Kisarannya berkisar antara 5000 dan 20 ribu, dengan Oxford menjadi rumah komunitas terbesarnya.
Fazil Kawani, koordinator di lembaga derma Asylum Welcome, mengatakan bahwa walaupun telah ada beberapa keberhasilan, lembaga itu menganggap terlibat dengan komunitas Timor Leste cukup sulit.
"Mereka memiliki banyak isu yang sama dengan komunitas lain yang kami bantu tapi sampai sekarang mereka memiliki status bereda di negara ini (sebagai warga Uni Eropa) dan hal itu membuat mereka berhenti menghubungi kami."
Rasina (25) dan Joel (28) adalah pasangan Timor Leste di Oxford, yang temukan mereka harus mendaftar lewat Facebook untuk bisa tetap tinggal di Inggris.
Mantan pesepakbola profesional Onorio (28) yang sampai Inggris tahun 2020 mengatakan: "Aku terkejut dengan hal itu ketika aku sampai di Inggris. Aku tidak pernah mendengar tentang Brexit ketika di Timor Leste. Baru ketika aku sampai aku temukan banyak hal berubah.
"Aku tahu banyak warga Timor menghadapi masalah yang sama tapi mereka takut berbicara. Mereka berpikir tetap diam adalah pilihan terbaik.
"Aku putus asa jika kembali. Tidak ada lapangan pekerjaan dan aku tidak akan mampu menyediakan makan untuk keluargaku. Aku anak tertua, sehingga aku bertanggung jawab mengurus mereka."
Dewan kota Oxford mengatakan mereka bekerja dengan Asylum Welcome guna membantu warga Uni Eropa berhadapan dengan pendaftaran mereka dengan "komunikasi spesifik dalam bahasa Tetum untuk mencapai komunitas ini."

- BAGIAN LATIHAN:
**A)** Bisakah Anda menulis ulang bagian kutipan sumber yang dimulai dari "Rasina (25) dan" dan berakhir pada "banyak hal berubah.", dengan mengganti "pesepakbola profesional" menjadi "atlet profesional"?
**B)** Jawablah pertanyaan berikut berdasarkan kutipan sumber:
(i) Di kota mana komunitas Timor Leste terbesar berada?
(ii) Pada tahun berapa Onorio sampai di Inggris?
(iii) Dalam bahasa apa dewan kota Oxford menyampaikan komunikasi spesifik untuk komunitas ini?
**C)** Apakah setiap pernyataan berikut sesuai dengan kutipan sumber? Jawab ya atau tidak, lalu kutip kata-kata penentunya.
(i) Onorio sudah mendengar tentang Brexit ketika masih di Timor Leste.
(ii) Fazil Kawani adalah koordinator di Asylum Welcome.
(iii) Onorio adalah anak tertua dalam keluarganya.

- DATA TERSEDIA:

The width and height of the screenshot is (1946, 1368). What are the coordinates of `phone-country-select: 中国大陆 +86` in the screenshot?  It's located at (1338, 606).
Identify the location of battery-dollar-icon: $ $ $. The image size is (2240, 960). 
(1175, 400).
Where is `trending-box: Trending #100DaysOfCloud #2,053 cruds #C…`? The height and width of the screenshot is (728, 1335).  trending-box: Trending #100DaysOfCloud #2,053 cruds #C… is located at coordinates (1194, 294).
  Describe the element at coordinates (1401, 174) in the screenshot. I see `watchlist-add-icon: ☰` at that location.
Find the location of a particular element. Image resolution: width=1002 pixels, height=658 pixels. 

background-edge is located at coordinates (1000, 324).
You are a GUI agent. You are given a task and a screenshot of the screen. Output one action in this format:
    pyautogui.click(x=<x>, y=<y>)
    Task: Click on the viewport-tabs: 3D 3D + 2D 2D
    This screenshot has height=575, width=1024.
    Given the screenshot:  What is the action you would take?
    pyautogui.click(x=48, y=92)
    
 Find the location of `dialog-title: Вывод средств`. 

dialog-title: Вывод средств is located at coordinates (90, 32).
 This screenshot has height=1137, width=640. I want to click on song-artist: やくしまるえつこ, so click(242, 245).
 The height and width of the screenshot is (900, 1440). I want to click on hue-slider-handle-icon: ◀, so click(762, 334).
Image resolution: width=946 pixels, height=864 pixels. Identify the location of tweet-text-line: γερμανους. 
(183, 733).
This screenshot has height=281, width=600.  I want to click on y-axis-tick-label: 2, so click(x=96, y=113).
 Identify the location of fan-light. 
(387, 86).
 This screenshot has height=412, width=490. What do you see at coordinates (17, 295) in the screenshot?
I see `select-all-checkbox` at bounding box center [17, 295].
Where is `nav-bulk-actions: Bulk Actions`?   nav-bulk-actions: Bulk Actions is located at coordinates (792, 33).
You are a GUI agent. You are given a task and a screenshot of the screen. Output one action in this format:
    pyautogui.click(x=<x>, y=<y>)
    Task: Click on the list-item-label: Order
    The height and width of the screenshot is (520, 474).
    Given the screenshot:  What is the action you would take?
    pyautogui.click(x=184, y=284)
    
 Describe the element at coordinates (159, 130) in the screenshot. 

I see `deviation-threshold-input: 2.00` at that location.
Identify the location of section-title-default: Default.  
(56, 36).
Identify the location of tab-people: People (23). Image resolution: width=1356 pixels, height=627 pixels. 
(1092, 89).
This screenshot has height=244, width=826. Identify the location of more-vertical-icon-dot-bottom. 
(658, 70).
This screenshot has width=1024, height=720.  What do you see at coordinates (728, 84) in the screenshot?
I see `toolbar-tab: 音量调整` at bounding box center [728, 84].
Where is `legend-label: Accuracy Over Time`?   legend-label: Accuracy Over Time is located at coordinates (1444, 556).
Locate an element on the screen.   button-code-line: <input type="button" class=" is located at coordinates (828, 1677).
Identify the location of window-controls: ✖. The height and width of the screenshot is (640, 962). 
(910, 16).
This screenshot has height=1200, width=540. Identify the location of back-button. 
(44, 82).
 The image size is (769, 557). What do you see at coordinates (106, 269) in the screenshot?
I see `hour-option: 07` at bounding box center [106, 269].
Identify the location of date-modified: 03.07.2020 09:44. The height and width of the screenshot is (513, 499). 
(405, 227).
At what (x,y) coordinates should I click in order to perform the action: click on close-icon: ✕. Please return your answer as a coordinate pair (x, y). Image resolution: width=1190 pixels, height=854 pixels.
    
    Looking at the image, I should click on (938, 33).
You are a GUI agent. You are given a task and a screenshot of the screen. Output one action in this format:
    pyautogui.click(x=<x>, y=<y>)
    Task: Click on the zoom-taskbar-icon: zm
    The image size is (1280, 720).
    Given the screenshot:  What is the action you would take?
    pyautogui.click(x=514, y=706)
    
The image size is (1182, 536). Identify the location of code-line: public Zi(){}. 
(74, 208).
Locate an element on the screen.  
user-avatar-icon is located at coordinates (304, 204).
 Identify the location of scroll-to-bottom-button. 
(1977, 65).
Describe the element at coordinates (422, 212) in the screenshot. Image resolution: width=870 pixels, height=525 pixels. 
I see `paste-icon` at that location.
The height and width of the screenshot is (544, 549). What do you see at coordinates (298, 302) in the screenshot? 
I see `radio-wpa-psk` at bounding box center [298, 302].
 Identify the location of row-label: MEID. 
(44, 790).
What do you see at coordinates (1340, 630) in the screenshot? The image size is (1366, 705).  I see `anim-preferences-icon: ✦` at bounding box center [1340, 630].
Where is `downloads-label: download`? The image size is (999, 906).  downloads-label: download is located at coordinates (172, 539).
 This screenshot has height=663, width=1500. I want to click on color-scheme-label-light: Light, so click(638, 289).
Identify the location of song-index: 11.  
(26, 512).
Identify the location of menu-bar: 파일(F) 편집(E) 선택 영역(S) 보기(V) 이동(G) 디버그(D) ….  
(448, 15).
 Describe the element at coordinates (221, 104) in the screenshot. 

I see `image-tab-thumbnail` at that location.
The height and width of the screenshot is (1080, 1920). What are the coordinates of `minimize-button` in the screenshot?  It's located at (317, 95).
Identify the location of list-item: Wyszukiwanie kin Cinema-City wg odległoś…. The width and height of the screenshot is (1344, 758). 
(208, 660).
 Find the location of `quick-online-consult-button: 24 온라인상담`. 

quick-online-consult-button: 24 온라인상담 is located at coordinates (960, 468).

- JAWABAN DIBERIKAN:
**A)**
Rasina (25) dan Joel (28) adalah pasangan Timor Leste di Oxford, yang temukan mereka harus mendaftar lewat Facebook untuk bisa tetap tinggal di Inggris.
Mantan atlet profesional Onorio (28) yang sampai Inggris tahun 2020 mengatakan: "Aku terkejut dengan hal itu ketika aku sampai di Inggris. Aku tidak pernah mendengar tentang Brexit ketika di Timor Leste. Baru ketika aku sampai aku temukan banyak hal berubah.

**B)**
(i) Oxford.
(ii) Tahun 2020.
(iii) Bahasa Tetum.

**C)**
(i) Tidak: "Aku tidak pernah mendengar tentang Brexit ketika di Timor Leste."
(ii) Ya: "Fazil Kawani, koordinator di lembaga derma Asylum Welcome"
(iii) Ya: "Aku anak tertua"